━━━ DATA SHOWN ━━━

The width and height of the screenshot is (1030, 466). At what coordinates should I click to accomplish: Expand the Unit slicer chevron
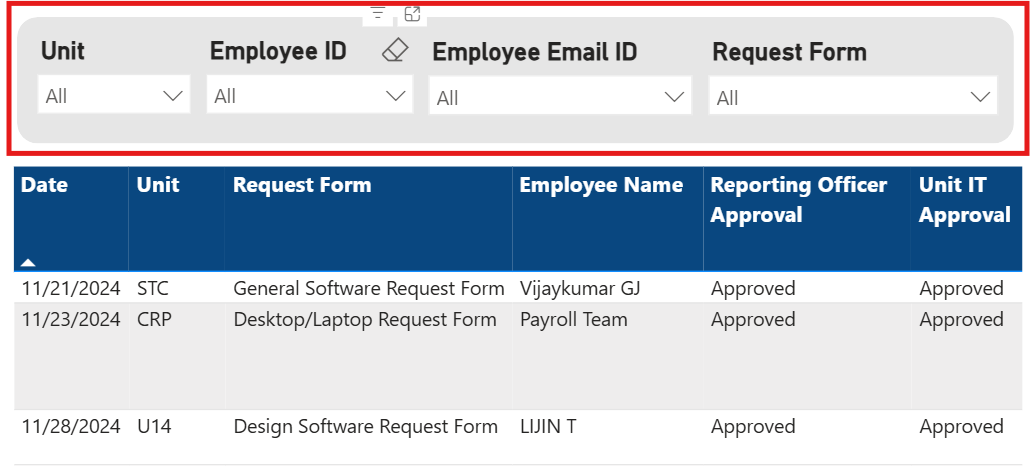(173, 96)
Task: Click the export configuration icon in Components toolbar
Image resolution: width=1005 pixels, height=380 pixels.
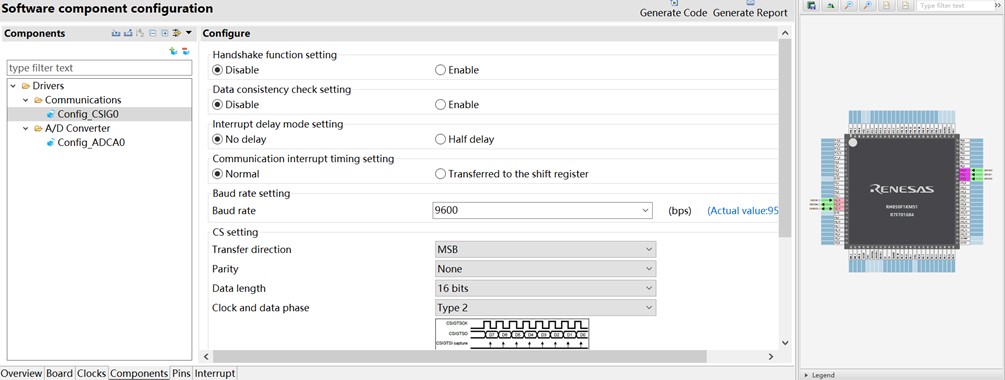Action: click(x=128, y=33)
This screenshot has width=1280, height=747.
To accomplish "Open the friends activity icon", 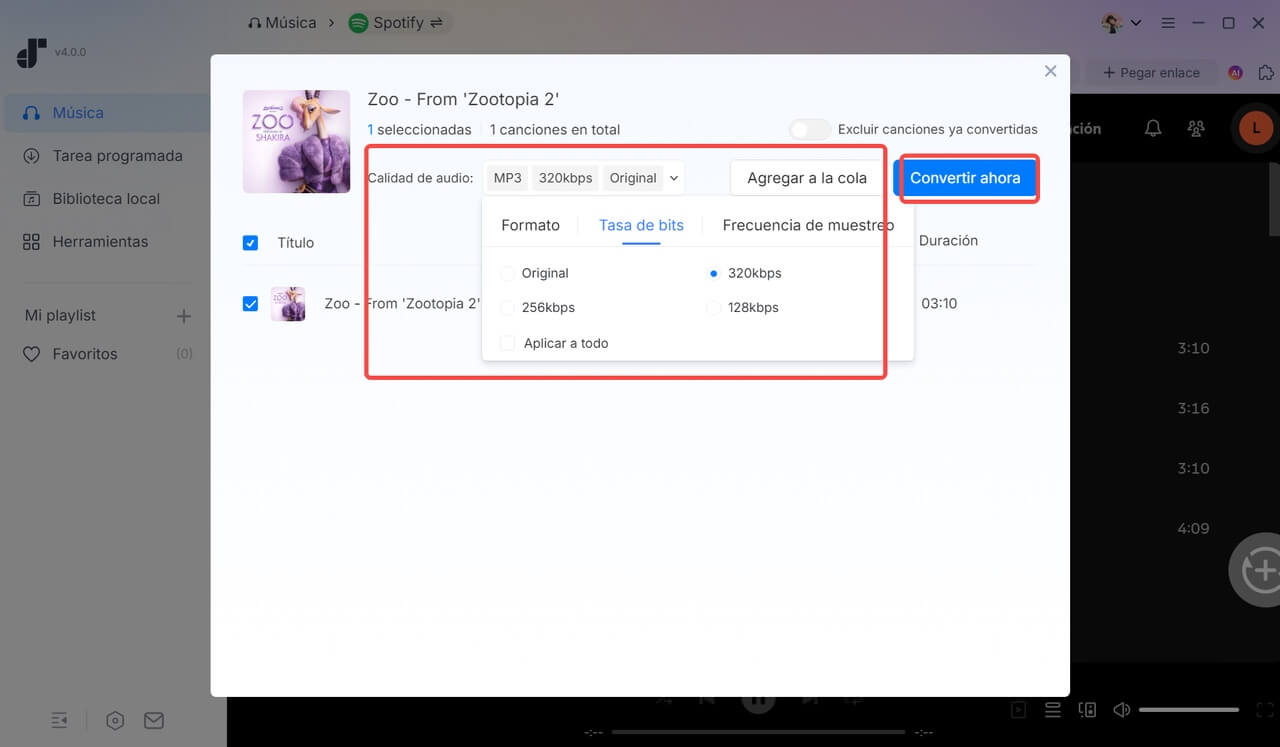I will (x=1195, y=128).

━━━

▶ [THE TASK] Please print, exactly as given, the lines running from the beginning of the listing through the line containing "Task: Click the", omitting each picture.

▶ [EXPECTED ANSWER]
The width and height of the screenshot is (1030, 466). At what coordinates should I click to accomplish: Expand the Unit slicer chevron
(173, 96)
Task: Click the export configuration icon in Components toolbar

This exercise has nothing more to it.